Analitik gelenek içinde kavramlar mantığı geliştirmenin bir ürünü olan Anlam Kavramı Üzerine Bir Deneme, anlamın ontolojisinden ziyade, ifade edilenin anlamı üzerinden fenomenolojik/görüngü bilimsel bir tahlil sunar. Bu nedenle anlamın kaynağı ve amacı ile ilgili problemleri görmezden gelen bir niteliğe sahiptir.
“mantıkçı pozitivistlerin önkabulü” ifaden incelikli bir eleştiri olarak göze çarpıyor Muhammed, tebrik ederim.
aslında herkese göre anlamın kaynağı ve bir amacı var. hal böyleyken bunun göz ardı edilerek sadece tutarlılık üzerinde durulması çok garip. tutarlılık önemli ama yeterli değildir bence.

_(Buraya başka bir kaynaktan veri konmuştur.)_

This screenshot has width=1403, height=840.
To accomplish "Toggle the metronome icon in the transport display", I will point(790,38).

yazında kategorematik ve sinkategorematik önermeleri örneklerle açsan daha iyi olurdu. bu tanıtıcı yazından sonra bir de değerlendirme bekliyoruz 🙂
teo grünberg’in doktora tezini bir yaz mevsiminde yazması da dikkate şayan. biz mi abartıyoruz, yoksa onlar mı, bilemedim 🙂
eline sağlık muhammed.
Analitik geleneğin temel özelliği tutarlılıktır. Bu nedenle İslam düşünürleri(filozoflar) ile analitik gelenek felsefe yapma tarzı olarak birbiri ile örtüşür. Ancak analitik gelenek yeter sebep olarak tutarlılık ve maddeyi yeterli görürken İslam düşünürleri(Filozoflar) teleolojik ve teolojik öncülleri gerekli görürler. Mesela metafiziğin(felsefe) konusu Allah olmasa bile amacı Allah’ın bilgisine ulaşmaktır. Ancak analitik gelenek felsefeyi(metafiziği) salt kavram analizi ve önermeler arasındaki ilişkiler olarak görür. Aslında felsefeyi mantığa indirgeme çabası açıktır.

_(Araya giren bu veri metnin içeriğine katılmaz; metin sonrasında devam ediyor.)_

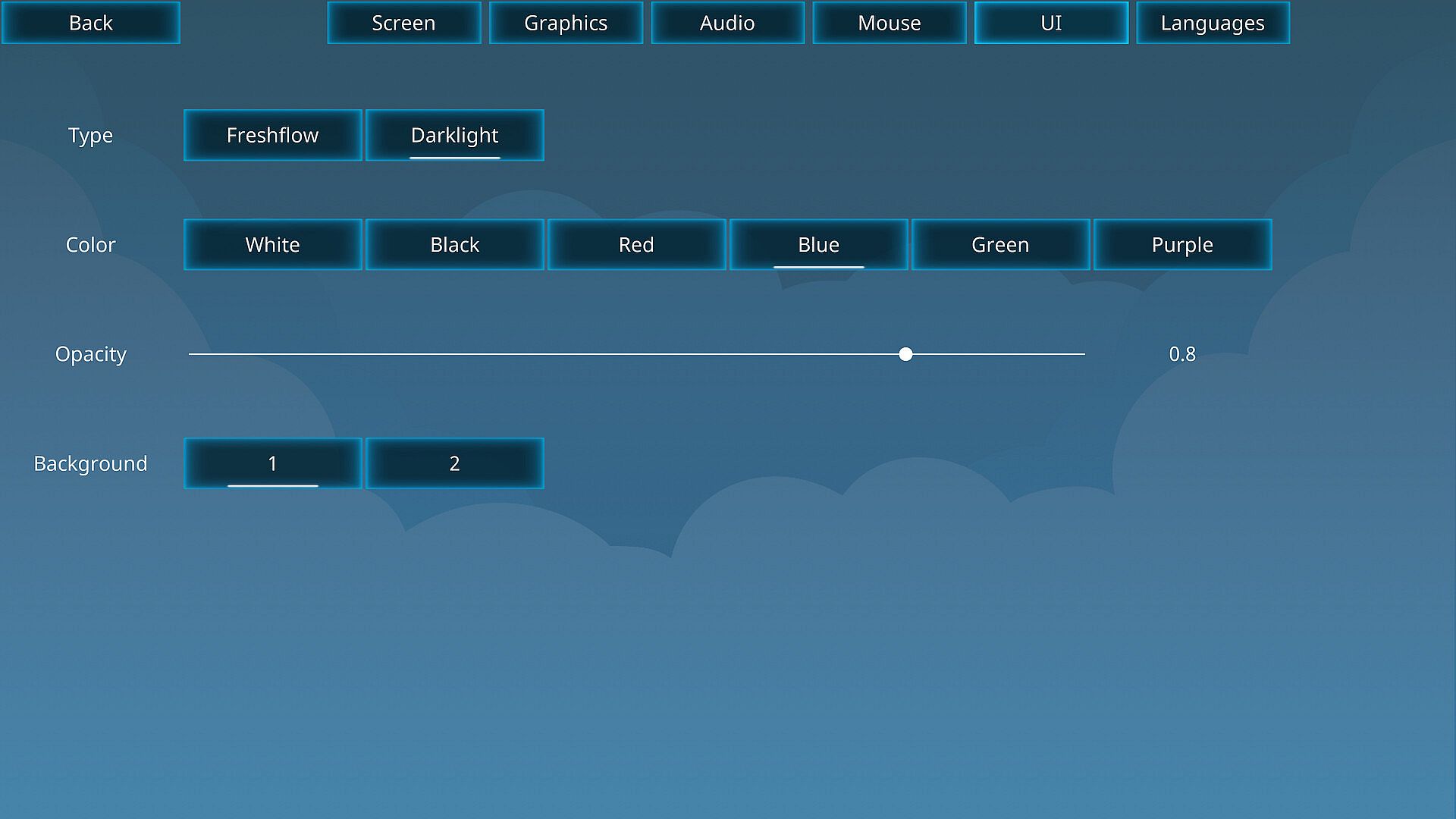The image size is (1456, 819).
Task: Click the far left of Opacity slider track
Action: click(192, 354)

Teknik terimlerin bağlamlarından kopuk tanımlarının zihinlerde net bir fikir ortaya koymayacağına inandığım için tanımlamadır. Ayrıca yazı değerlendirmeden ziyade tanıtım amaçlı olduğu için örnekler vermedim. Bu nedenle Hadi Abi’nin de belirttiği gibi bir değerlendirme de yazılabilir.
Yazarın tezini bir yazda yazması uzun bir doktora döneminin sonucu olabilir Hadi abi. 🙂
Yazarın kendi ön kabulünün de ‘anlamın ontolojik ön kabullerden arındırılabilecek bişey olduğu’ gibi bir intiba edindim. Bilmem yanılıyor muyum? Bu soru, kitabın anafikrini ortaya iyi koyup koymadığına dair bir soru.
Yasin abi,
Yazar nominalist olduğu için bu iddia yazarın iddiası için anlamsız olacaktır. Şöyle ki kendisi anlamın gerçekliğini terimlerin nesneleri göstermesi olarak tanımladığı için anlam kendinde bir içeriğe sahip değildir. Anlam bir içerik değil söylendiği nesnedir. Bu nedenle anlamın gerçekliği yoktur. Anlam ilişkisel ve fonksiyoneldir.
Merhaba. Sana zahmet Teo Grünberg’in Anlam Kavramı Üzerine Bir Deneme adlı kitabını biraz da daha yorumlar mısın ? Okuyorum ama çok fazla anlayamıyorum ödevim var ama istediğim gibi olmuyor bu kitap üzerine kaynaklarda bulamadım yardımcı olursan çok mutlu olurum.